***** Selection *****

Hello everyone,

I have tried crawling FTP site with Nutch-1.4 using "protocol-ftp" plug-in.
I faced two major issues with this plug-in as described below.


1.       Two member objects client,parser in Class 
org.apache.nutch.protocol.ftp.Ftp which are used by class 
org.apache.nutch.protocol.ftp.FtpReponse for establishment of connection with 
configured FTP server and parsing the data.
I configured 30 fetcher threads in nutch-site.xml so that 30 threads were 
simultaneously fetching data from FTP site. I configured FTP site to allow 
unlimited number of connections.
Object of class org.apache.nutch.protocol.ftp.Ftp is created only once in the 
life-cycle(stored in Object Cache and used by all the fetcher threads), hence 
this behavior makes client and parser shared object among all the worker 
threads.
These behavior made it cause the below exceptions :

a.  NullpointerException - In case one thread is trying accessing the client 
and other thread is nullifying it at the end of its run.

b.  IOException (Stream Closed Exception) - In case one thread is trying 
accessing the client and other thread is disconnecting it at the end of its run.
Resolution : Localizing the variables in 
org.apache.nutch.protocol.ftp.FtpReponse would resolve this.



2.  If there is a document on FTP server with a space in name(e.g. "test 
document.pdf"). In this case Fetcher passes URL to be fetched in encoded 
format(e.g. ftp://192.168.1.20/pub/test%20document.pdf) . On which first FTP 
command - ls /pub/test%20document.pdf gets executed in  
org.apache.nutch.protocol.ftp.Client Method : retriveList())

*****

- **Written tasks**
a: According to the Nutch FTP post, how many fetcher threads were configured in nutch-site.xml?
b: Reproduce the Nutch FTP post word for word, starting at "I faced two" and ending at "parsing the data.".

***** Dataset entries *****

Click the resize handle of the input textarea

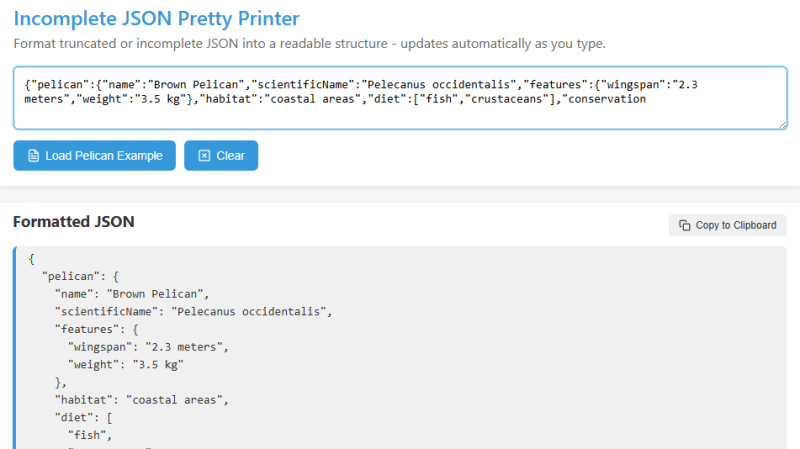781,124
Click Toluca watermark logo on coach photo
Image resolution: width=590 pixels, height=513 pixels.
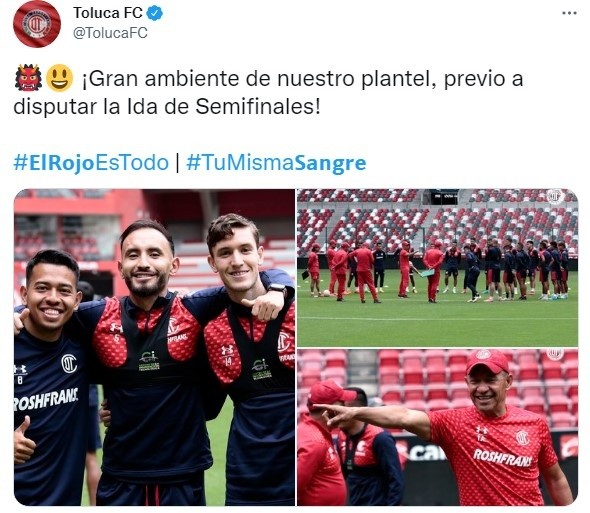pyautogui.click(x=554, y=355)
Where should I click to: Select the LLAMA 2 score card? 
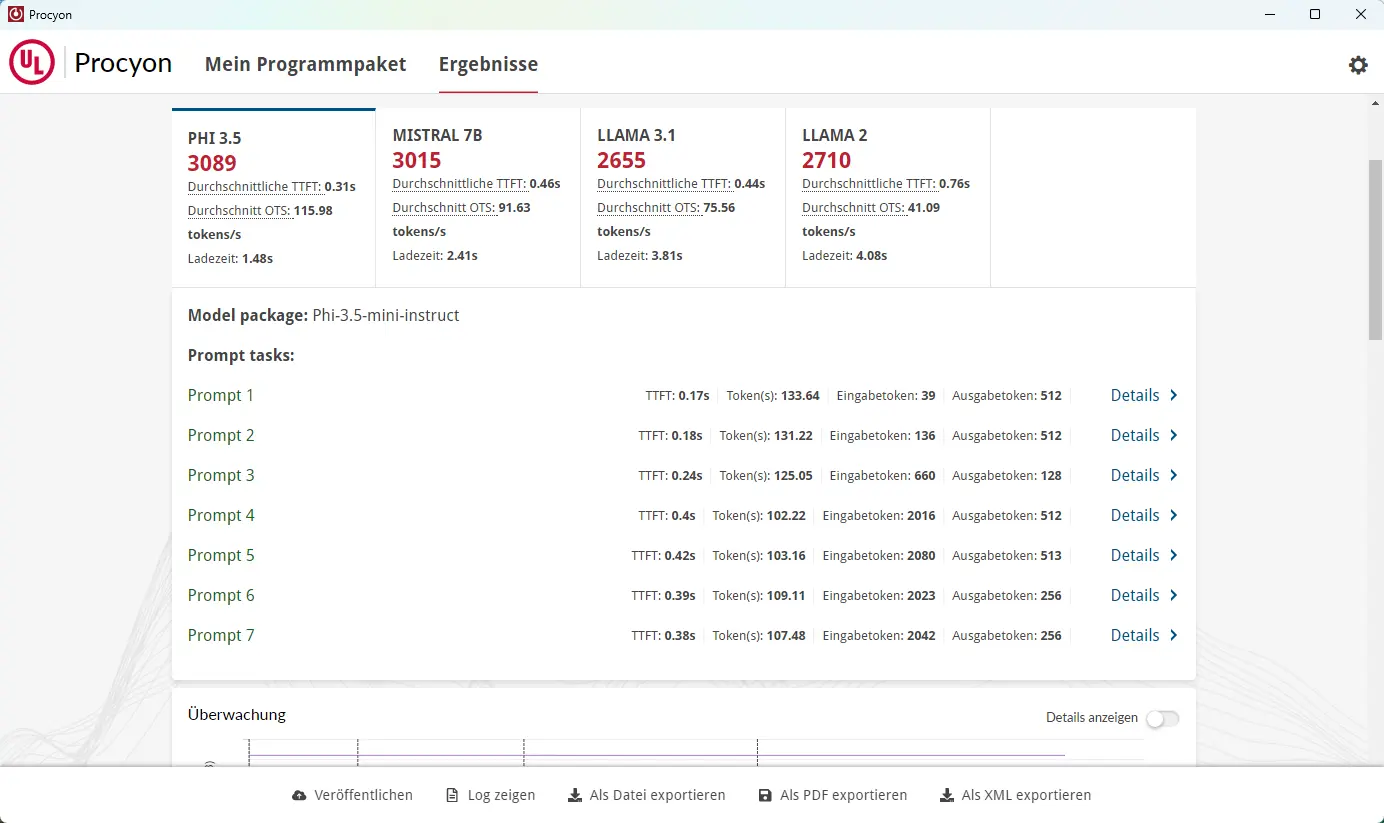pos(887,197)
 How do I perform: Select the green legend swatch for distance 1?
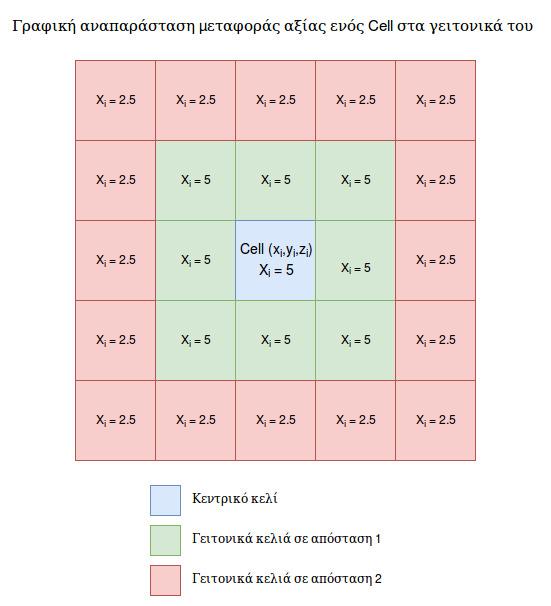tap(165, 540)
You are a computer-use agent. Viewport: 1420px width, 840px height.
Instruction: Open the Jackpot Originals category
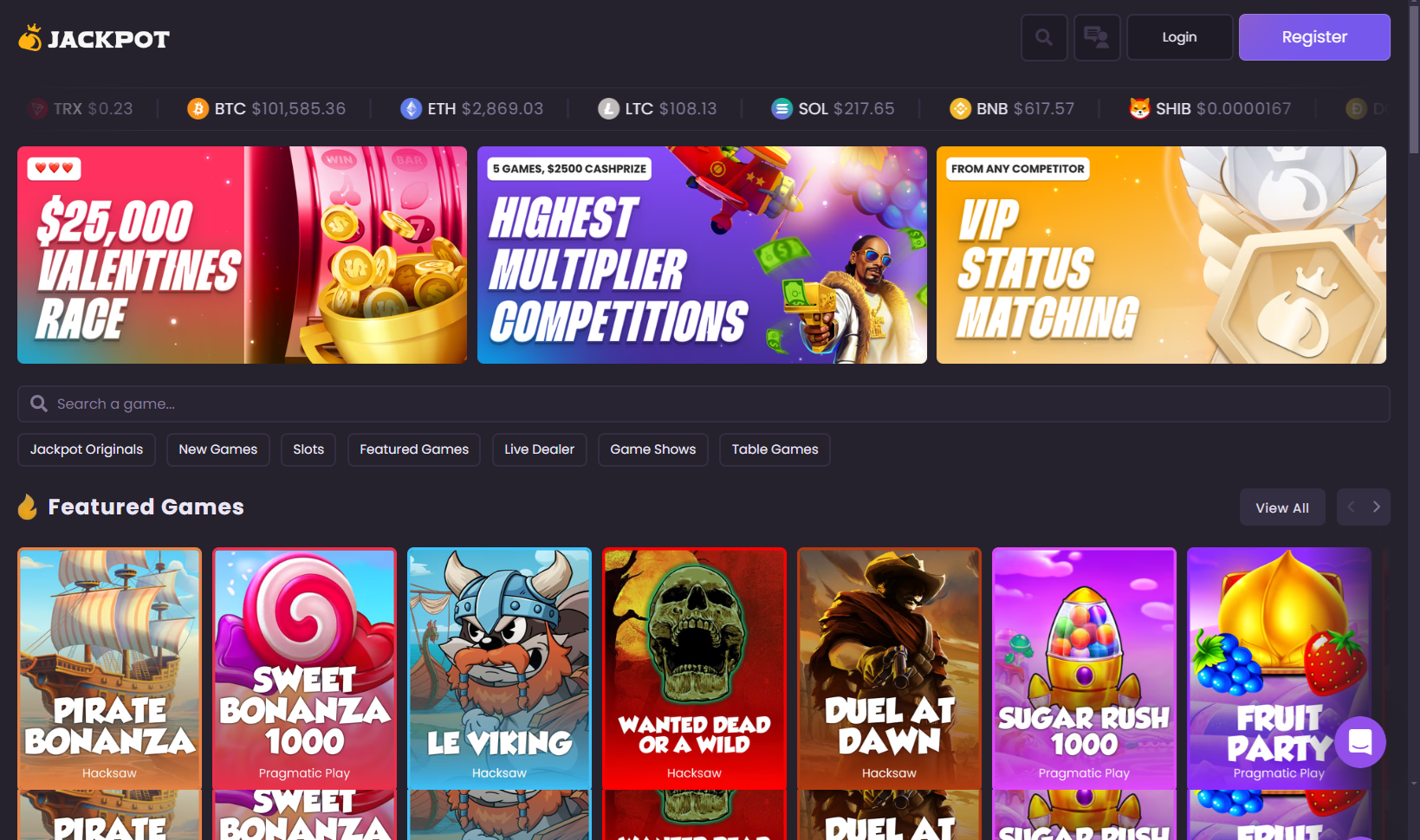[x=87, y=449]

*****
***** Dataset entries *****

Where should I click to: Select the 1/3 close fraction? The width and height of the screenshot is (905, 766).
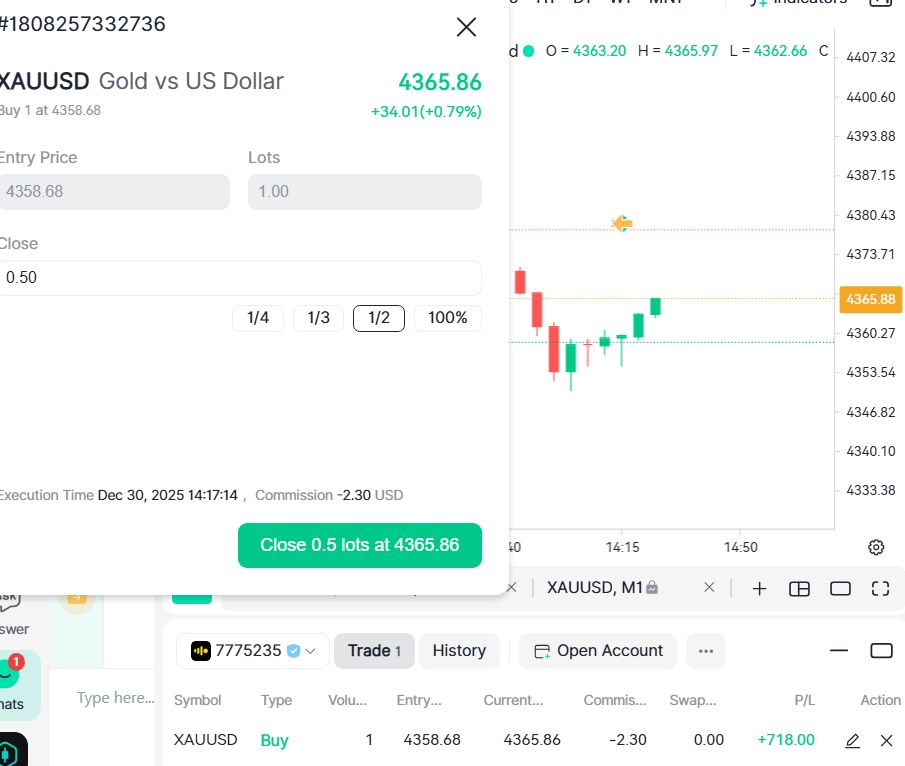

*****

- **Solutions**
a: 30 fetcher threads.

b:
I faced two major issues with this plug-in as described below.


1.       Two member objects client,parser in Class 
org.apache.nutch.protocol.ftp.Ftp which are used by class 
org.apache.nutch.protocol.ftp.FtpReponse for establishment of connection with 
configured FTP server and parsing the data.